— BEGIN —

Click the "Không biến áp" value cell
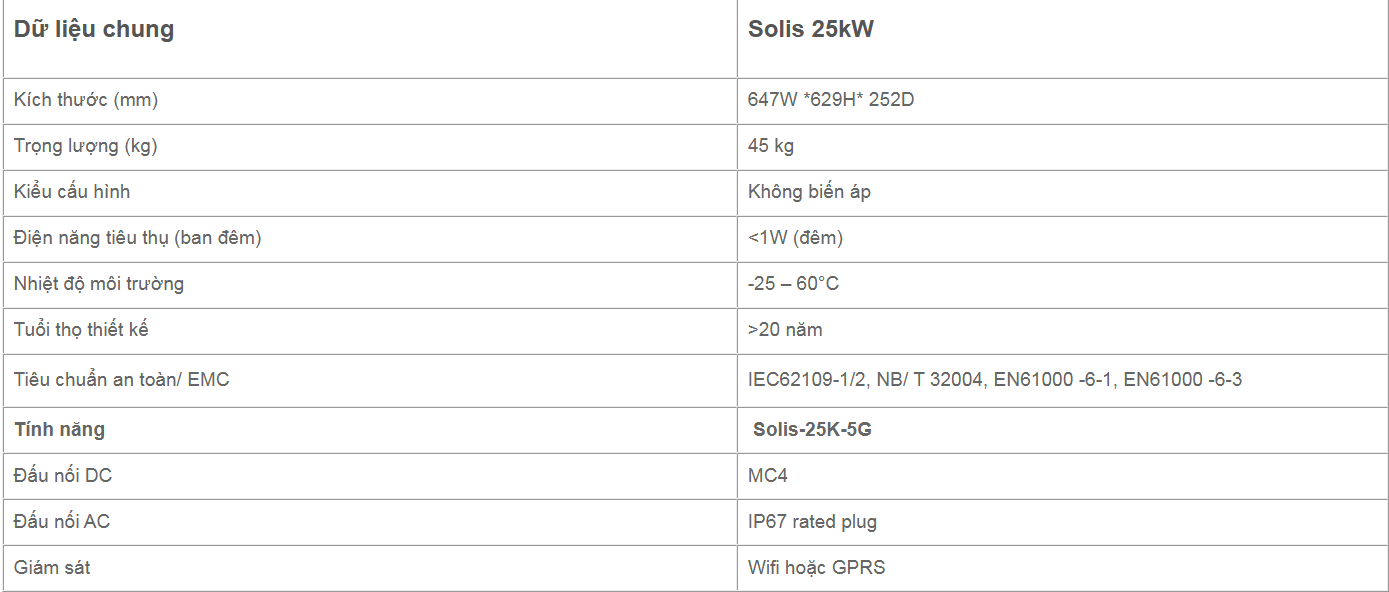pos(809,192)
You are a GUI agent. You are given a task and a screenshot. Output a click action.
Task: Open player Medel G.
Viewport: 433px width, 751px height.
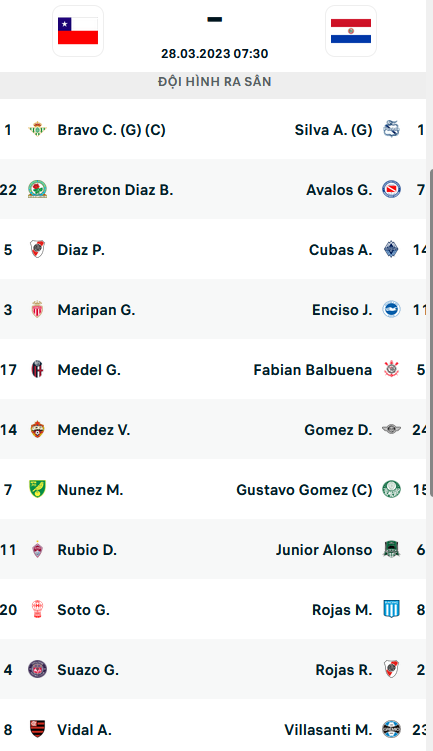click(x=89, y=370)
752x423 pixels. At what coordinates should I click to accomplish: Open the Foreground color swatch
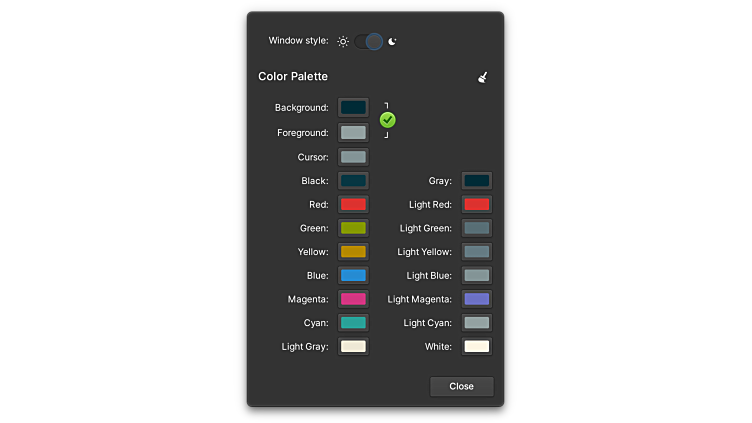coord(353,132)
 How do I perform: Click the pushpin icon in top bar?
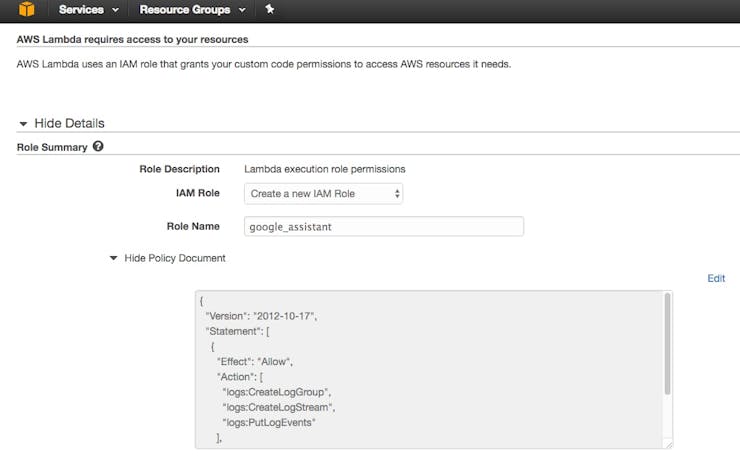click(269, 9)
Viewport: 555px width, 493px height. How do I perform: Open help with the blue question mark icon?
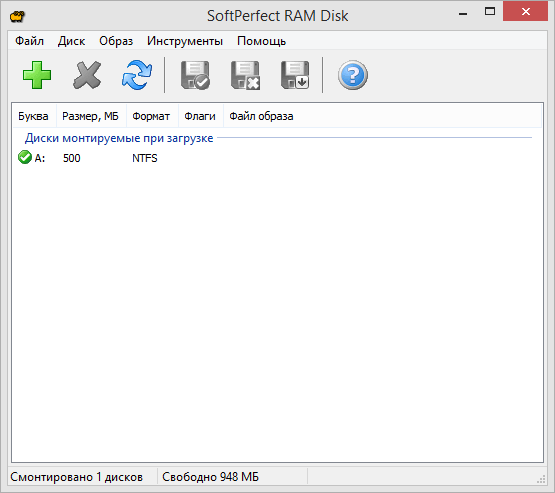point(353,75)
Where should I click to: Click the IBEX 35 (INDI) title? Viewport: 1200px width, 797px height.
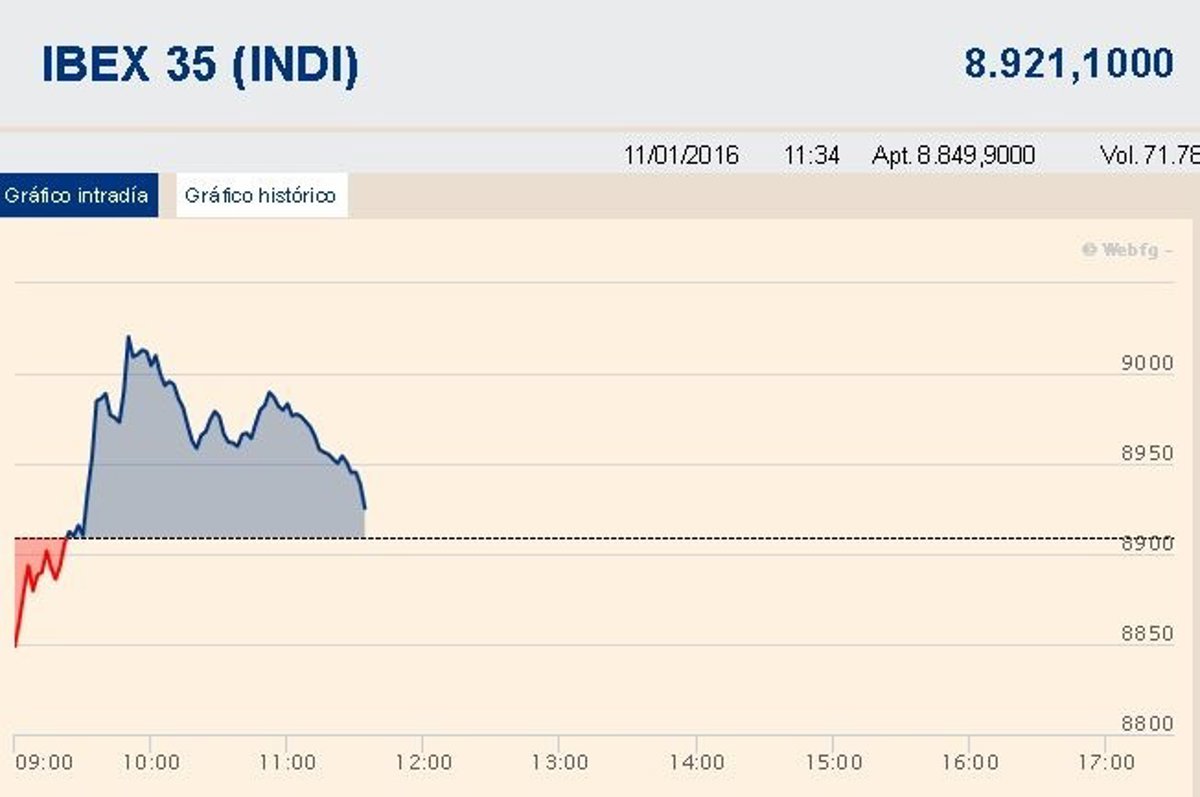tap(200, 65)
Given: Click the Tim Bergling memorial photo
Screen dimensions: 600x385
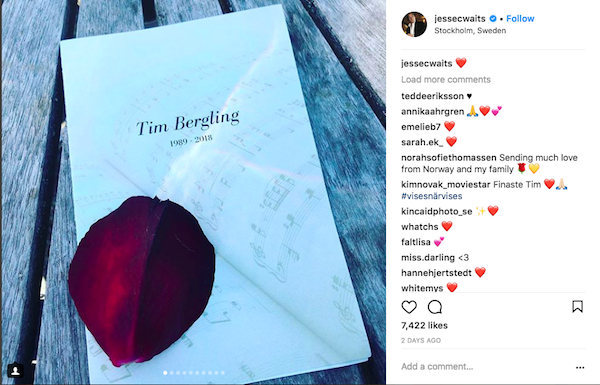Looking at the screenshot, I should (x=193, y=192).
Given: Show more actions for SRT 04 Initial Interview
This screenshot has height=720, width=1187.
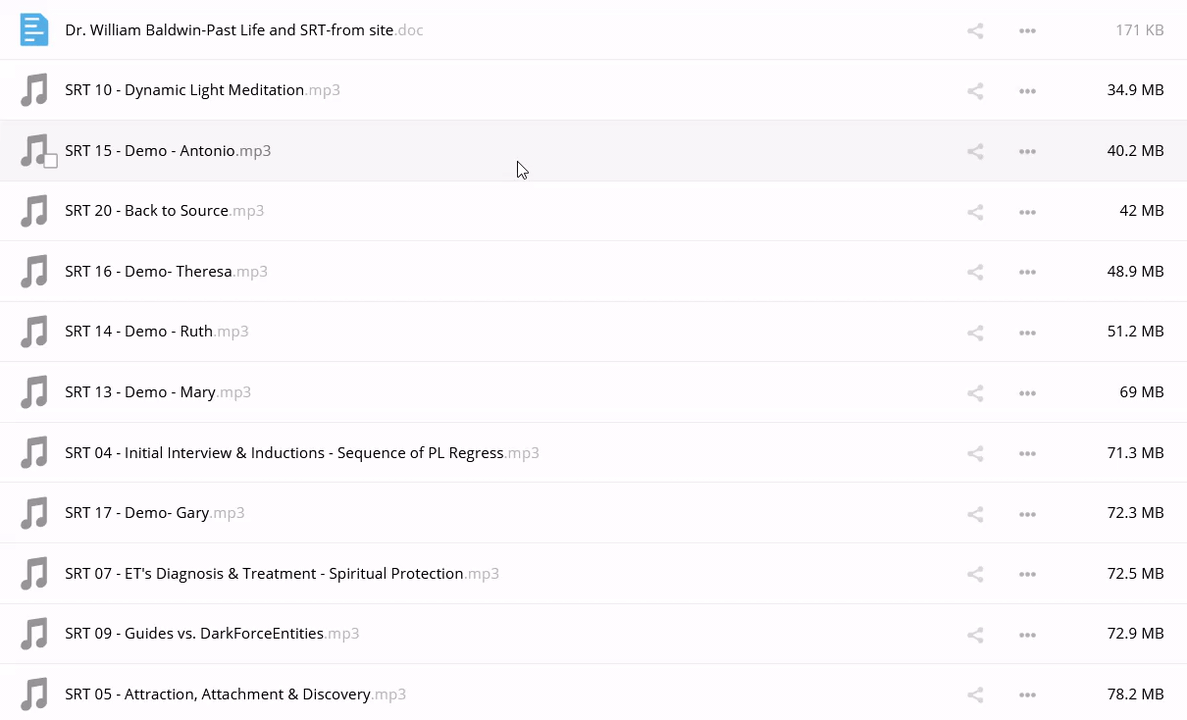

— END —

> SHORT PROBLEM
Copy the records word for word, from the line containing "Given: Show more" through the end of the records, and leave the pictures out of your copy.

> THE RESULT
Given: Show more actions for SRT 04 Initial Interview
This screenshot has height=720, width=1187.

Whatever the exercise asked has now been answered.